▶ _Texte source_:
════

Méconnu malgré le nombre important de publications papier et numériques qu’il contrôle, le groupe Reworld Media a récemment attiré l’attention en entrant en négociation avec le groupe italien Mondadori pour l’acquisition de ses magazines français tels que Grazia, Closer ou Télé-Star. À cette occasion, le communiqué d’une intersyndicale des salariés de Mondadori, ainsi qu’une enquête du Figaro sur les méthodes de Reworld Media, exposent des pratiques cohérentes avec les CV de ses dirigeants : résolument du côté du business et des annonceurs, où articles et lecteurs ne sont que contenus (idéalement sponsorisés) et cibles marketing.

Reworld Media, un groupe de presse français fondé en 2012, n’est pas le plus connu. Il ne figure pas sur la carte « Médias français : qui possède quoi ? » que nous réalisons en partenariat avec Le Monde Diplomatique, parce qu’il ne contrôle pas de média dit généraliste, ni de média à très large diffusion, mais essentiellement des magazines thématiques qu’il a rachetés notamment aux groupes Marie Claire et Axel Springer France en 2013, puis au groupe Lagardère en 2014 : le titre Marie France, des publications vendues aux caisses des supermarchés comme Télé Magazine, Vie Pratique, Gourmand, etc., et d’autres titres et sites spécialisés comme Auto Moto, Maison & Travaux, Football365, etc.

Depuis sa création, Reworld média a également racheté d’autres entités, comme Tradedoubler (en 2016), une société spécialisée dans le « marketing à la performance », qui consiste, pour les annonceurs, à ne rémunérer le support publicitaire qu’en fonction des résultats de la campagne publicitaire (une pratique réservée presque exclusivement aux publicités en ligne). (...)

il s’agit, pour Pascal Chevalier et son « groupe média » de vendre à des annonceurs les audiences de ces « blogs, petits sites ou page facebook ». Autant de supports qui se financent par les espaces publicitaires que les annonceurs leur achètent via des sociétés comme Tradedoubling, à présent propriété de Reworld Media. Et autant de producteurs de « contenus » dont le groupe de Pascal Chevalier n’est effectivement pas propriétaire. Le discours tout à fait honnête de son président ne laisse donc aucun doute sur les activités du groupe Reworld Media : utiliser l’audience captée par des publications papier ou numériques pour la vendre aux annonceurs.

════

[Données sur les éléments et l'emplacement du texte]
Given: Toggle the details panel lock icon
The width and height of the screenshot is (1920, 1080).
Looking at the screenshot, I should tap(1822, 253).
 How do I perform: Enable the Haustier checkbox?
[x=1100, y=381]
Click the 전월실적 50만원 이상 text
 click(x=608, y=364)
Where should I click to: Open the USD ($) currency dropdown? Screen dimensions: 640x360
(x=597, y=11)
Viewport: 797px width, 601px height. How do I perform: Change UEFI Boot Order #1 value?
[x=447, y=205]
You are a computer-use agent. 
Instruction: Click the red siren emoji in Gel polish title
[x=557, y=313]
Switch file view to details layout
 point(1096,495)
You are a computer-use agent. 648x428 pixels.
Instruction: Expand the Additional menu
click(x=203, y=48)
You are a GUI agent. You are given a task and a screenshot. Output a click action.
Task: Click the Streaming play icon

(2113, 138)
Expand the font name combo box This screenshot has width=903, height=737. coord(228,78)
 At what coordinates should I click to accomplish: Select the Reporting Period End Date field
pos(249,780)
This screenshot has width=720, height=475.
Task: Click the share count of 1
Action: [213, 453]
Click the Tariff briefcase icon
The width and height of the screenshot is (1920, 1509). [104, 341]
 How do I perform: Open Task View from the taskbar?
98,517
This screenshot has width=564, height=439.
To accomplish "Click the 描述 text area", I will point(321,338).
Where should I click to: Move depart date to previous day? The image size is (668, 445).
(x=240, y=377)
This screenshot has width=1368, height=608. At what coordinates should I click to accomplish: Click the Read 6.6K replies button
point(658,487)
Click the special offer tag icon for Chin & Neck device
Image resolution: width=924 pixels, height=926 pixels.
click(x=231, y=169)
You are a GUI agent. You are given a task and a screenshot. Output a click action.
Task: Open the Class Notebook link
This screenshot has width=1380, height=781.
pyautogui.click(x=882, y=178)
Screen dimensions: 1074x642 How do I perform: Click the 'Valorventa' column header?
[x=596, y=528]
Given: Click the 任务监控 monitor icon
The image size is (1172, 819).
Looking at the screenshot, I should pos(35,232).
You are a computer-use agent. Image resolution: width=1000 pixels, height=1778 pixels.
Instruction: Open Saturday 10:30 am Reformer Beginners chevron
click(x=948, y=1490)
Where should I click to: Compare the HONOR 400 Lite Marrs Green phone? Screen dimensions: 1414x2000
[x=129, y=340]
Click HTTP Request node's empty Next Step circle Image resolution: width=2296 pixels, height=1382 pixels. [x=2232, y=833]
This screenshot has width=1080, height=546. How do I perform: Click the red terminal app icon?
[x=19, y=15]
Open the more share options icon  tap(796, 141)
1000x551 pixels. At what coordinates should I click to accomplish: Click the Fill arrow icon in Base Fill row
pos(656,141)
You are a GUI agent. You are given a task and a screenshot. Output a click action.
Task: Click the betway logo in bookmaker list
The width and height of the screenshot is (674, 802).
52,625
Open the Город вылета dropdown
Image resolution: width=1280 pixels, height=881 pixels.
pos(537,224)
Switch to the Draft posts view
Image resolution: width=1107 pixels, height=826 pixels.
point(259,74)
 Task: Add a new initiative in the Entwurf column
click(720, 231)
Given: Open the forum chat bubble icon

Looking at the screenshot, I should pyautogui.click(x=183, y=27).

════

▶ _Tâches à faire_:
- A) Répondez à ces questions sur le texte consacré à Reworld Media :
(i) En quelle année le groupe Reworld Media a-t-il été fondé ?
(ii) À quel groupe Reworld Media a-t-il racheté des titres en 2014 ?
(iii) En quelle année Reworld Media a-t-il racheté Tradedoubler ?
- B) Dans les relevés, recopiez telles quelles les lignes allant de la ligne qui contient « How do I perform: Enable » jusqu'à la ligne qui contient « Action: [213, 453] », celle-ci comprise.

▶ _Réponses finales_:
- A)
(i) En 2012.
(ii) Au groupe Lagardère.
(iii) En 2016.

- B)
 How do I perform: Enable the Haustier checkbox?
[x=1100, y=381]
Click the 전월실적 50만원 이상 text
 click(x=608, y=364)
Where should I click to: Open the USD ($) currency dropdown? Screen dimensions: 640x360
(x=597, y=11)
Viewport: 797px width, 601px height. How do I perform: Change UEFI Boot Order #1 value?
[x=447, y=205]
You are a computer-use agent. 
Instruction: Click the red siren emoji in Gel polish title
[x=557, y=313]
Switch file view to details layout
 point(1096,495)
You are a computer-use agent. 648x428 pixels.
Instruction: Expand the Additional menu
click(x=203, y=48)
You are a GUI agent. You are given a task and a screenshot. Output a click action.
Task: Click the Streaming play icon

(2113, 138)
Expand the font name combo box This screenshot has width=903, height=737. coord(228,78)
 At what coordinates should I click to accomplish: Select the Reporting Period End Date field
pos(249,780)
This screenshot has width=720, height=475.
Task: Click the share count of 1
Action: [213, 453]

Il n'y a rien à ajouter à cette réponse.